Global sourcing also involves setting up production operations in different countries to serve various markets, or buying and assembling components, parts or finished products worldwide (Murray et al.,1995, p. 181). In the literature of Monczka et al., (2008, p. 38) sourcing refers to ‘the process used to identify user requirements, evaluate the need effectively and efficiently, identify suppliers, ensure payment occurs promptly, ascertain that the need was effectively met, and drive continuous improvement’. There are many definitions of global sourcing but specifically one definition catches the eye; global sourcing is an automatic expectation to respond to competition’ (Carter et al., 2008, p.225). This makes us question whether the motives to global sourcing are rather externally than internally focused. To research this question behind global sourcing, we extend this chapter by reviewing existing literature about the history, trends and motives of global sourcing.

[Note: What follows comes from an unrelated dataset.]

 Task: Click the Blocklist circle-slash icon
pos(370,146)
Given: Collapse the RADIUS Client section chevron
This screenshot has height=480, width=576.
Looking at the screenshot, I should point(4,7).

Global business transactions have been reported to be growing three times stronger compared to domestic economies during the last decades and this trend continues (Rodrigues et al., 2005; Kusaba et al., 2011). Since 1851, the world’s industrial and economic landscape started to change. Companies engaged increasingly more in international sourcing activities and have the expectation to reap substantial competitive advantages from it (Horn et al., 2013). Nevertheless, in contrast to domestic supply chains, the complexity of global supply chains is often underrated (Maccarthy & Atthirawong, 2003). The past 30-35 years, we identified three waves of global sourcing. The first wave, starting around 1980, focused primarily on the global sourcing of manufacturing activities. As a result, research also focused on such activities of firms, with Kotabe & Omura (1989) study as a pioneer in the examination of global sourcing. Large manufacturing firms increasingly set up their operations globally and began to use suppliers from many countries to exploit best-in-world sources (Quinn & Hilmer, 1994). As a consequence, supply chains became more global and complex, with manufacturing firms sourcing from suppliers in many countries for raw materials, intermediate and final products.

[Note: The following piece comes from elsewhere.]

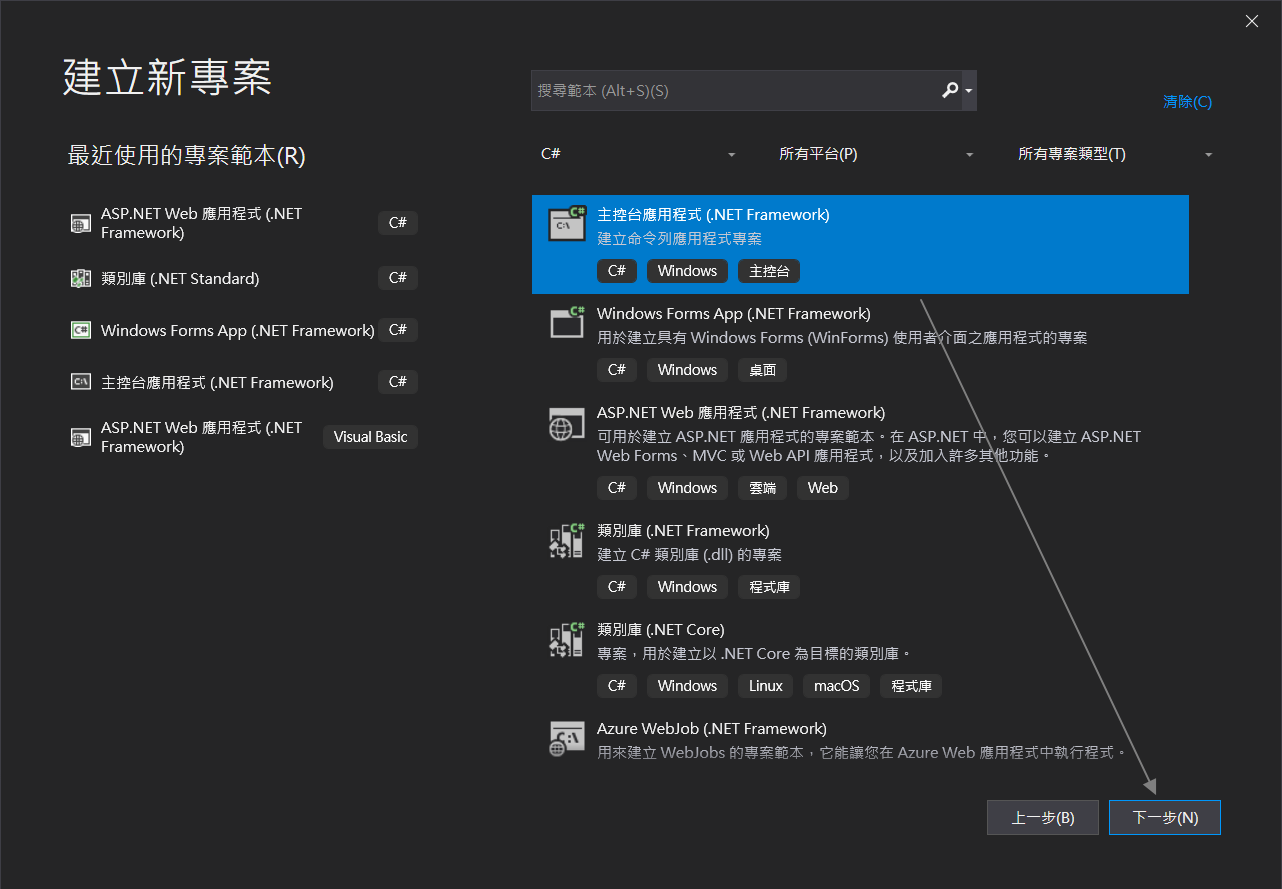Click the Class Library (.NET Core) template icon

point(567,639)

The second wave arose in the beginning of 1990 when firms realized information technology departments were growing but not value adding (Cross, 1995; Loh & Venkatraman, 1992). IT commoditized and firms started outsourcing these activities as they did not perceive new in-house information systems to be beneficial to their core business activities. Global sourcing particularly comprised of labor-intensive and standardized programming activities. These could be conveniently sourced from locations such as India. The occurrence of the IT wave spawned the growth of specialist providers such as EDS and Accenture.

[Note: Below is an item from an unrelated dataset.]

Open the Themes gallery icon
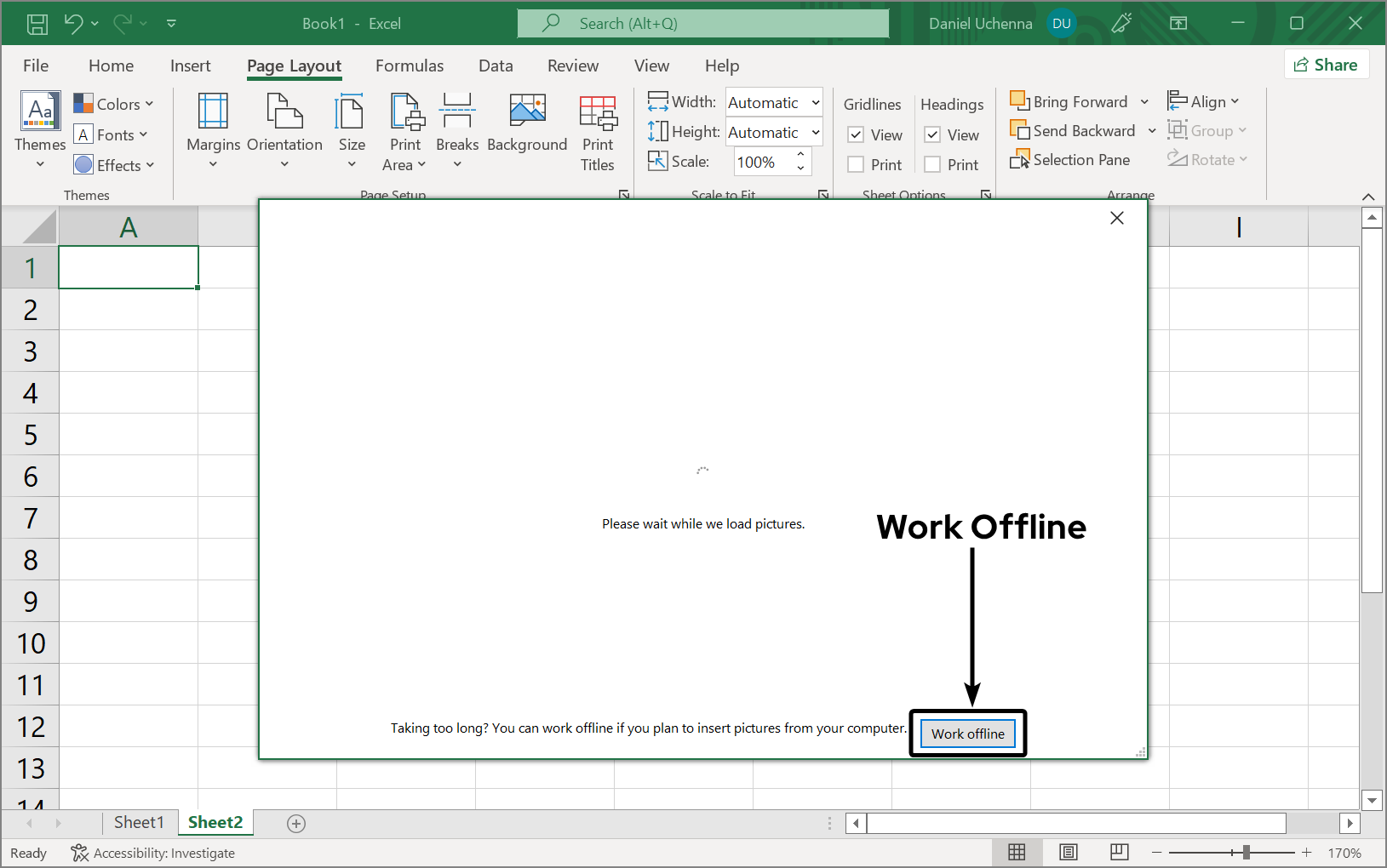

A third wave, identified as the offshoring movement, commenced not too long ago. We are currently living in the era where firms outsource their IT activities alone. The outsourcing of business processes has been extended beyond IT services to a range of other activities such as finance, accounting, human resource management, sales and after-sales services. Similar to the period portrayed as the second wave, also during this period firms seized the benefits of the upcoming trend. Also, the round-the-clock availability of sources by having different time zones were beneficial. Business-process providing firms became the real deal. However, this third wave is receiving much publicity. While the market for business-process providers saturates, academics are concerned that foreign suppliers may be moving up the knowledge chain more rapidly than expected by sourcing firms. This knowledge transfer could in the long run be a risk to the sourcing firms’ ability to differentiate themselves from their foreign suppliers. Such ”hollowing-out” concerns have previously been raised about the outsourcing of manufacturing activities before (Bettis et al., 1992; Markides & Berg, 1988; Kotabe, 1998). The recent waves of global sourcing are summarized in table 1.
Table 1: Recent waves in global sourcing (Kotabe, Mol, & Murray, 2009).
According to Mol et al., (2005) the drift towards global sourcing has been powered by two fundamental changes in both managerial and scholarly thinking about the costs of global sourcing. First, there is a core competency strategy which leads to lower vertical integration followed by increased outsourcing (Bettis et al., 1992; Quinn & Hilmer, 1994). It can be observed that the depth of value added has decreased, e.g. to 25% in the automotive industry compared to around 80% in the 1980s (Heberling, 1993; Verband der Automobilindustrie, 2004). In line with that development, the direct labor cost decreased to approximately 10% in the majority of companies (Birou & Fawcett, 1993).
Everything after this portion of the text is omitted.